In the midst of some of the worst flooding ever seen in Pennsylvania, the PAR Solutions Center received a call from a homeowner who was getting water in her basement for the first time. She asked what remedies might be available against the seller who – six years earlier – didn’t tell her there might be flooding problems.
Though the timeline for a suit under the disclosure law had passed for that transaction, it’s worth reviewing some flood-related issues regarding the Seller’s Property Disclosure Statement.
Many of the questions ask whether sellers are “aware of any” information regarding a certain issue. The word “any” means exactly what it says. If sellers know that their property last flooded in 1972, it should be disclosed just as if the flooding occurred last year or last week.
Be sure to fully explain the circumstances behind any flooding damage (if it only happened once, you can say so), and even more importantly, take the time to explain any remediation efforts (cleanup and/or repairs) that were taken.
The Real Estate Seller Disclosure Law requires that sellers inform buyers when the disclosures are “rendered inaccurate prior to final settlement as a result of any act, occurrence or agreement.” If a home was flooded or otherwise damaged after sellers originally filled out their disclosure form, they need to go back and amend the form to reflect the new reality.
There are 10 exceptions to the seller disclosure law (conveniently found in the Notices of the PAR disclosure form and the Agreement of Sale), but none of the exceptions relate to sellers who do not currently occupy the property. Even if the sellers have physically moved out of the property (which would be disclosed in Paragraph 2), they still need to report information they’re aware of. For example, if the property has been vacant, but sellers have been told by a neighbor, their agent or a remediation company about damage to the property, that damage must be disclosed.

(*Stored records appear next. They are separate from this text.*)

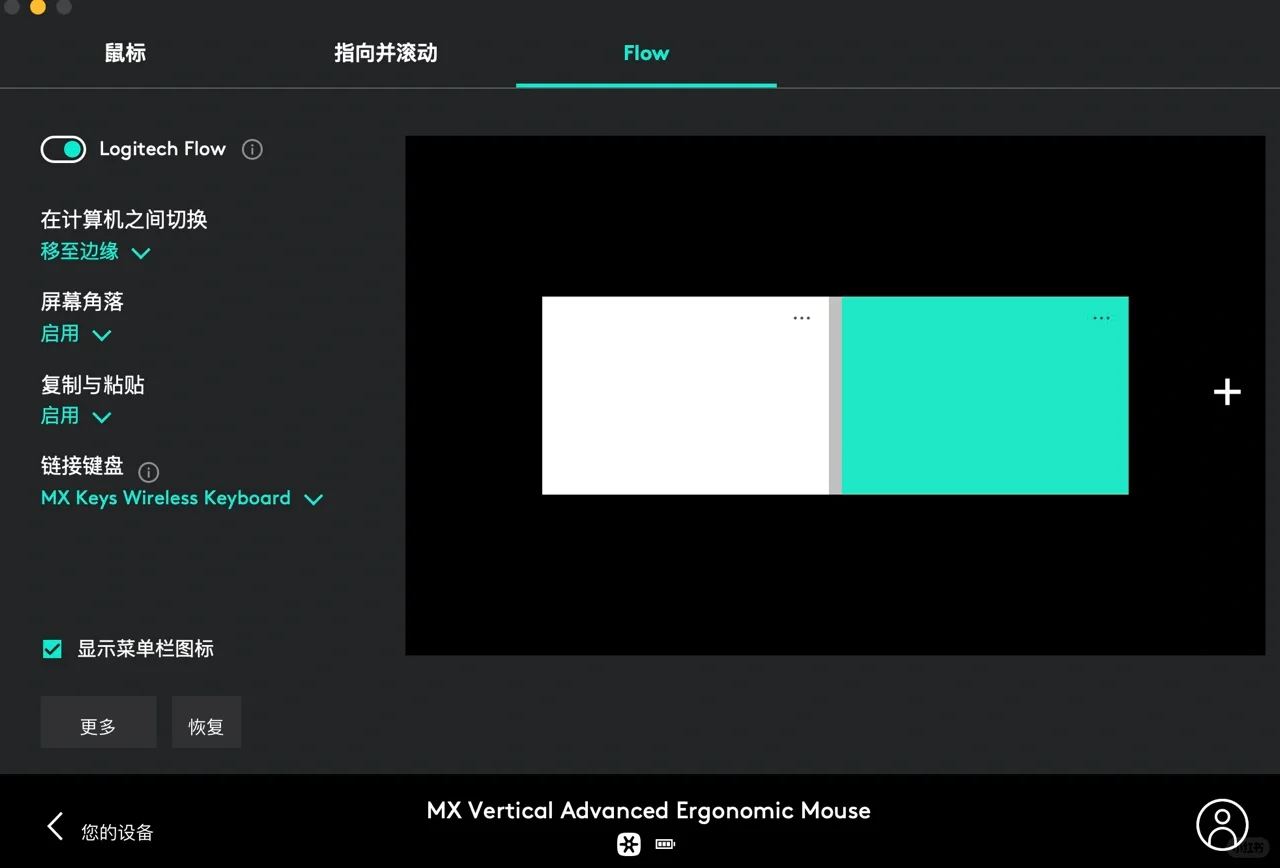Viewport: 1280px width, 868px height.
Task: Click the info icon beside 链接键盘
Action: (x=148, y=472)
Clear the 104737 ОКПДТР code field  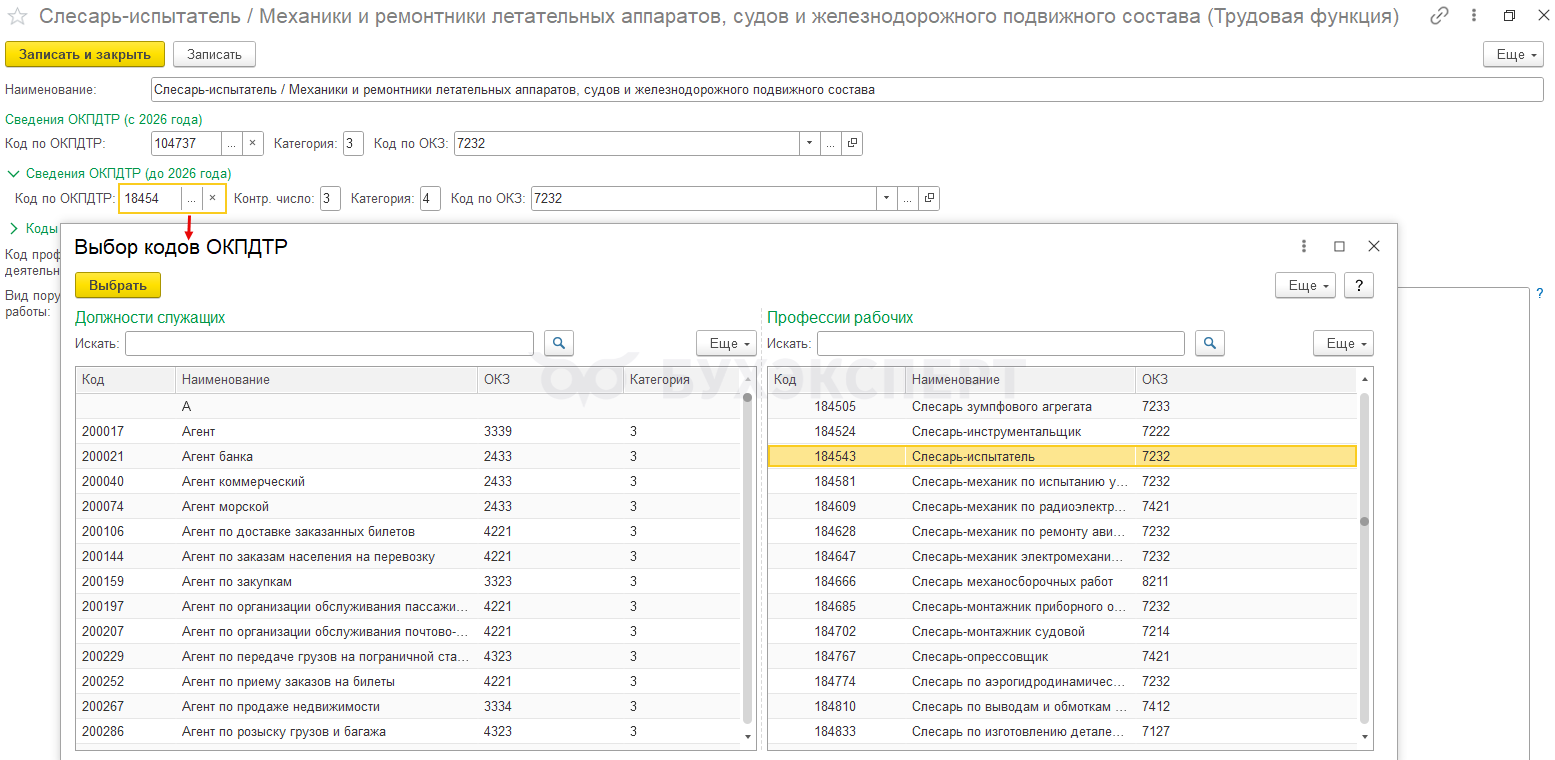[252, 143]
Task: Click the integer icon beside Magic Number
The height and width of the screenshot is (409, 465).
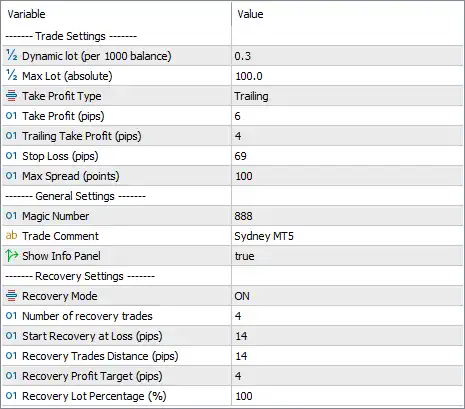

Remember both the listing agent and buyer agent both have responsibilities related to the disclosure form. First and foremost, if the listing agent is aware of an issue that requires disclosure, the agent has to disclose it even if the seller will not. In short, if your seller refuses to disclose something covered by the law, you’ll either need to disclose it yourself or send the client out to find another agent.
Just as importantly, remember that agents on both sides of the transaction have a general fiduciary responsibility to ensure that their clients understand the information in the form. On the seller’s side, agents should help explain these issues to their clients, and should review the form with the seller to ensure that the disclosures appear to have been done correctly. On the buyer’s side, agents should be sure that their clients truly understand not just the information in the form, but its impact on the transaction. At the end of the day, agents will be better protected by being very thorough with clients on both sides of the transaction.
In filling out and reviewing the Seller’s Property Disclosure Statement, most agents will gravitate to the flooding and water infiltration questions in Paragraphs 4, 6 and 16. But remember that there are multiple sections with questions that might apply to damage caused by recent storms. For example:
- Paragraph 3
– Roof: The winds associated with Hurricane Irene may have caused roof damage, and the sheer amount of rain from those storms may have caused water leakage that had never happened before.
- Paragraph 6
– Structural Items: Remember that “any past or present water leakage” covers more than basements. If the storm caused water to come in under a side door or through poorly sealed windows, that should be disclosed.
- Paragraph 7
– Additions/Alterations: At a minimum, seller should use this section to disclose any work that required local building permits. Recovery work may need to be disclosed in this section if it rose to that level, and sellers might choose to list other remediation efforts simply to demonstrate the efforts they put into remediation.
- Paragraph 8
– Water Supply: Experts have advised that heavy rains and flooding may cause well water contamination. If sellers have recently tested the water those results should be disclosed.
- Paragraph 9
– Sewage System: Though perhaps not common, septic systems can sometimes be damaged in flood conditions. If sellers notice a drop in performance, or have had the system serviced because of flood conditions, be sure to disclose the circumstances.
- Paragraphs 11-13
–Water Heating, Air Conditioning and Heating: Various elements of the home’s systems – hot water heaters, compressors, air handlers, etc., may have been affected by the flooding. Disclose the extent of exposure, and whether any inspections or repairs were done.
- Paragraph 14
– Electrical System: In many homes the electrical box was partially submerged. Sellers of those properties should add that to the disclosure, and should also note whether the box was inspected (which was likely required by the municipality and/or power company).
- Paragraph 17
– Hazardous Substances and Environmental Issues: Most homeowners who experienced flooding will be washing the flooded areas with a bleach solution, and may be removing wood/paper/drywall and similar materials. Some will have air quality testing performed, and even those that don’t are probably on the lookout for mold in the flooded areas. Seller in these circumstances should use the most questions in this paragraph.
- Paragraph 19
– Miscellaneous: This paragraph contains a question about insurance claims. If a seller has filed a flood insurance claim, it should be disclosed.